'''
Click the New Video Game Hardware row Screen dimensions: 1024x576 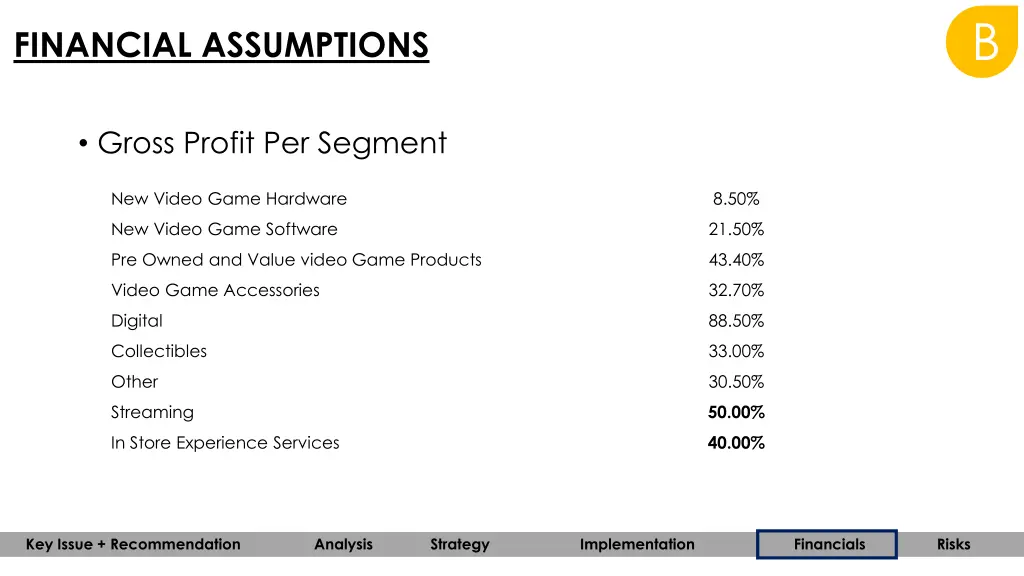[435, 199]
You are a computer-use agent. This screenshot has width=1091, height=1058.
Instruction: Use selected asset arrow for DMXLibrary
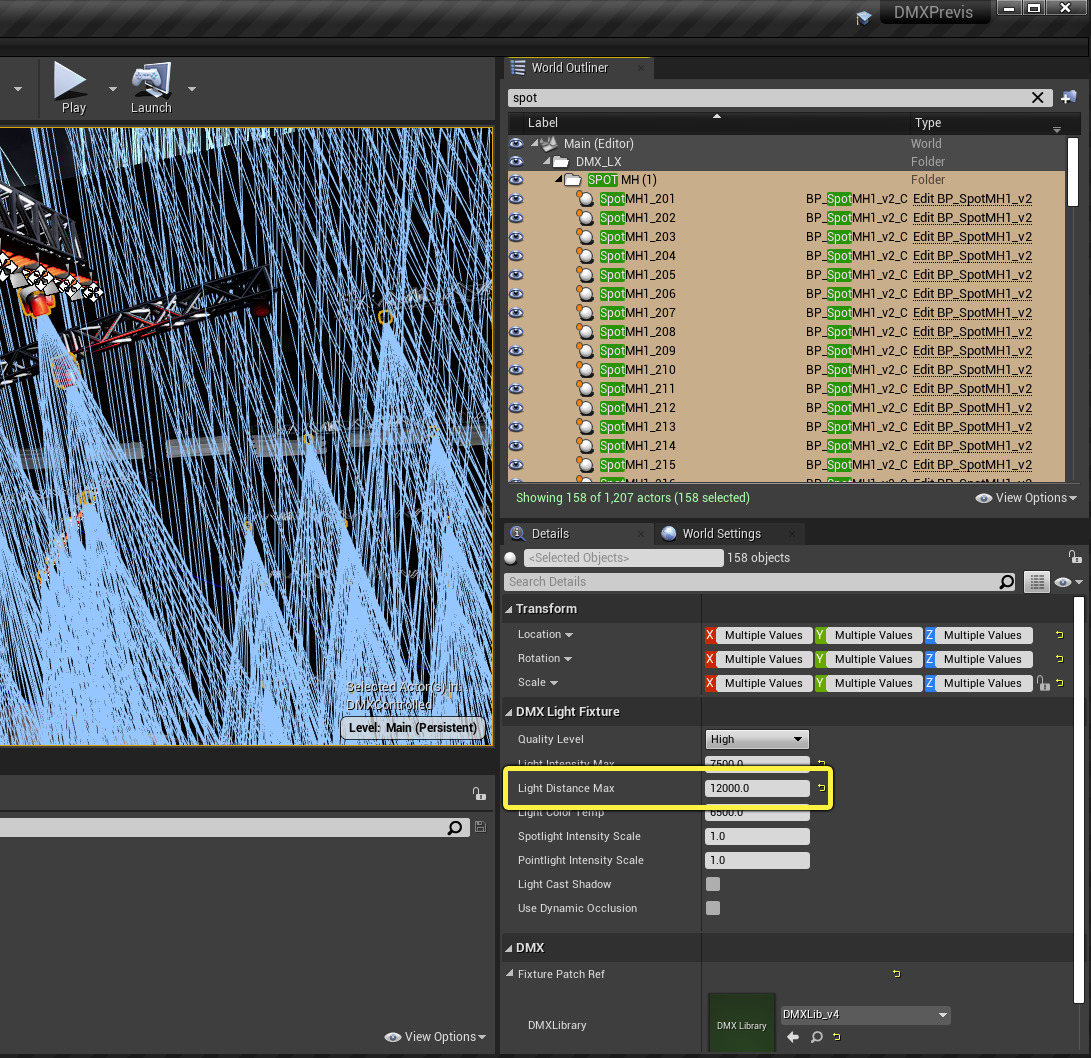(x=793, y=1037)
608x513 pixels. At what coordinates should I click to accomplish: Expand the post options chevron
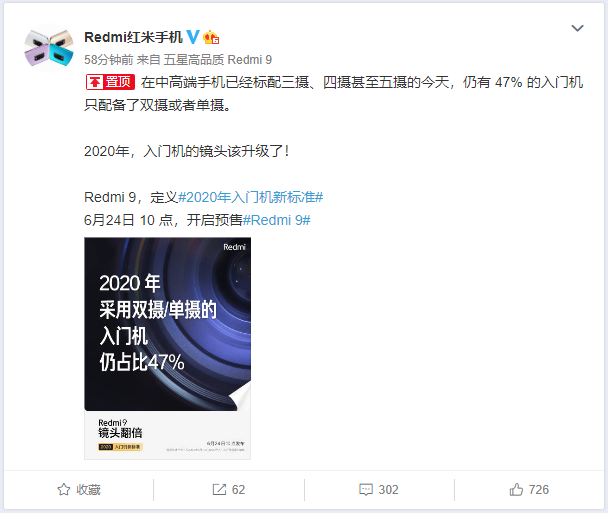coord(577,28)
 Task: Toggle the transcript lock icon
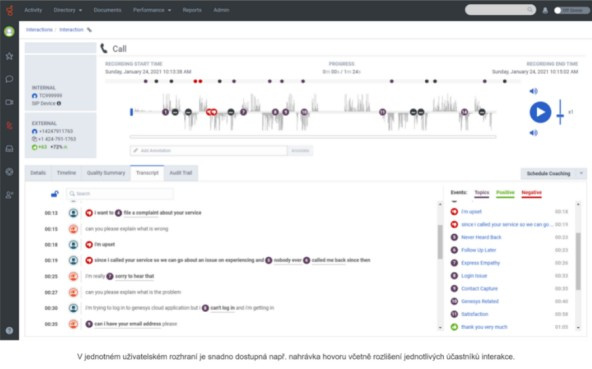pyautogui.click(x=55, y=194)
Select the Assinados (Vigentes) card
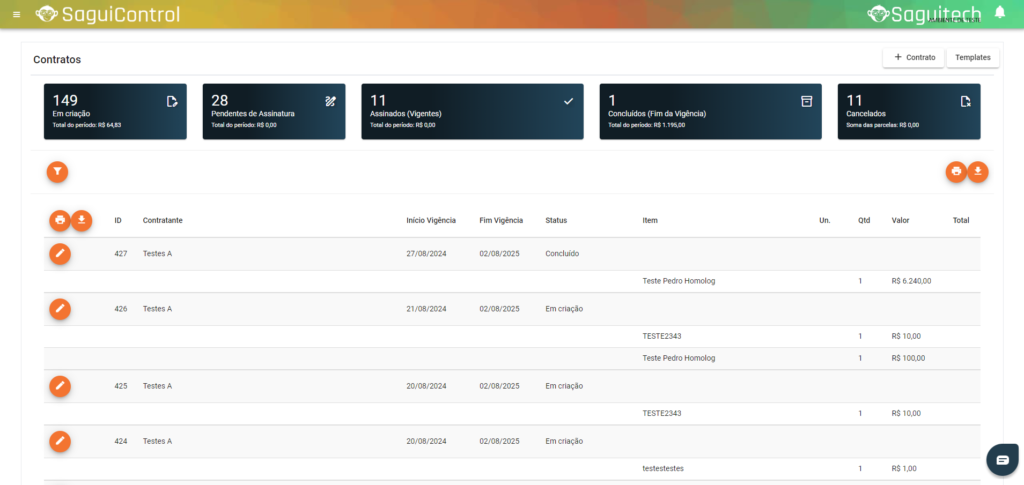1024x485 pixels. point(472,111)
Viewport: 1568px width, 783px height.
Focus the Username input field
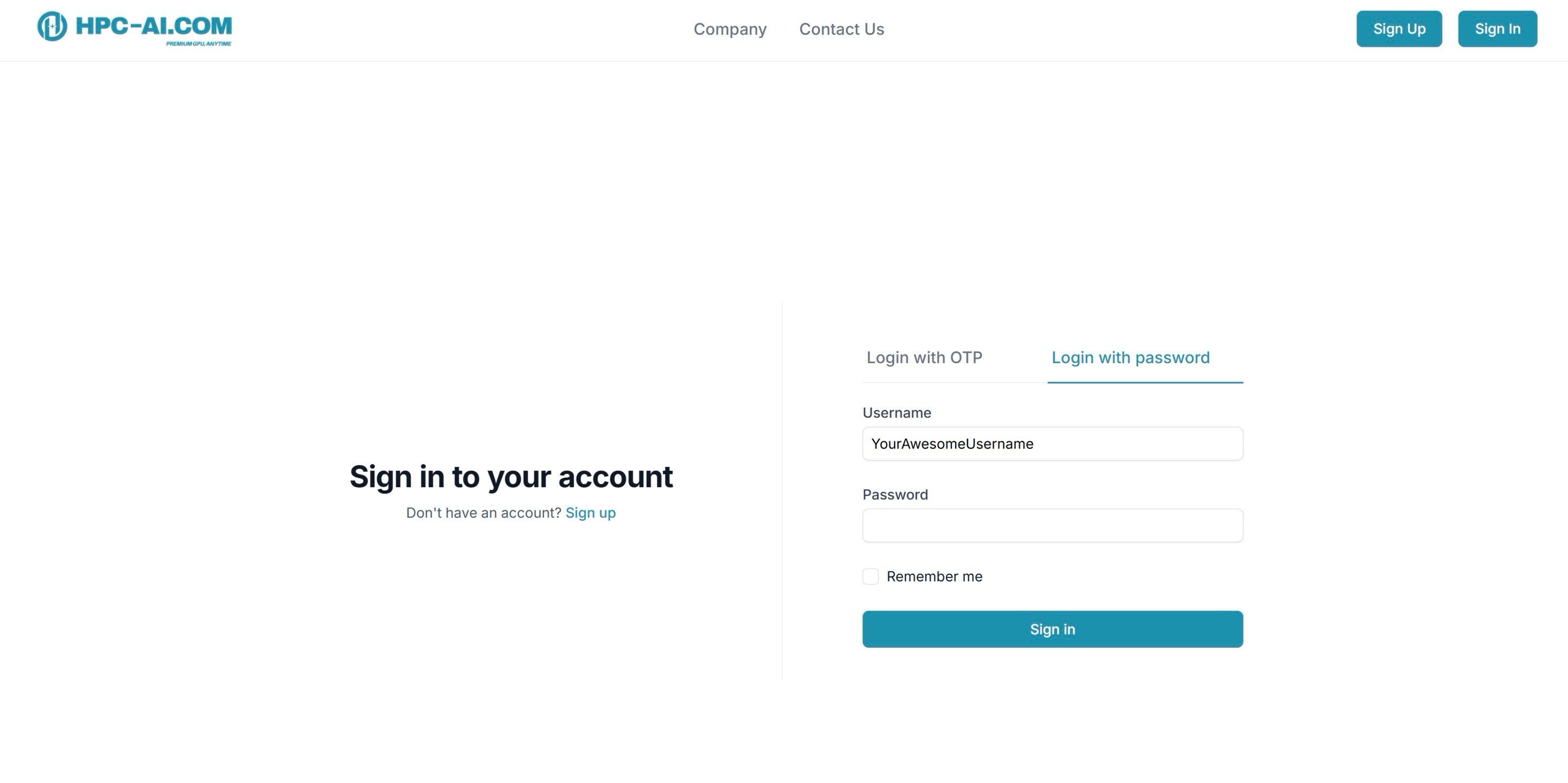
'''
Brief
What is needed is a word-for-word copy of the lines from the one containing "Instruction: Use selected" through the final line of the records above, both included, with the pictures left out.

Exercise solution
Instruction: Use selected asset arrow for DMXLibrary
(x=793, y=1037)
608x513 pixels. At what coordinates should I click to accomplish: Expand the post options chevron
coord(577,28)
 Task: Toggle the transcript lock icon
pyautogui.click(x=55, y=194)
Select the Assinados (Vigentes) card
1024x485 pixels. point(472,111)
Viewport: 1568px width, 783px height.
Focus the Username input field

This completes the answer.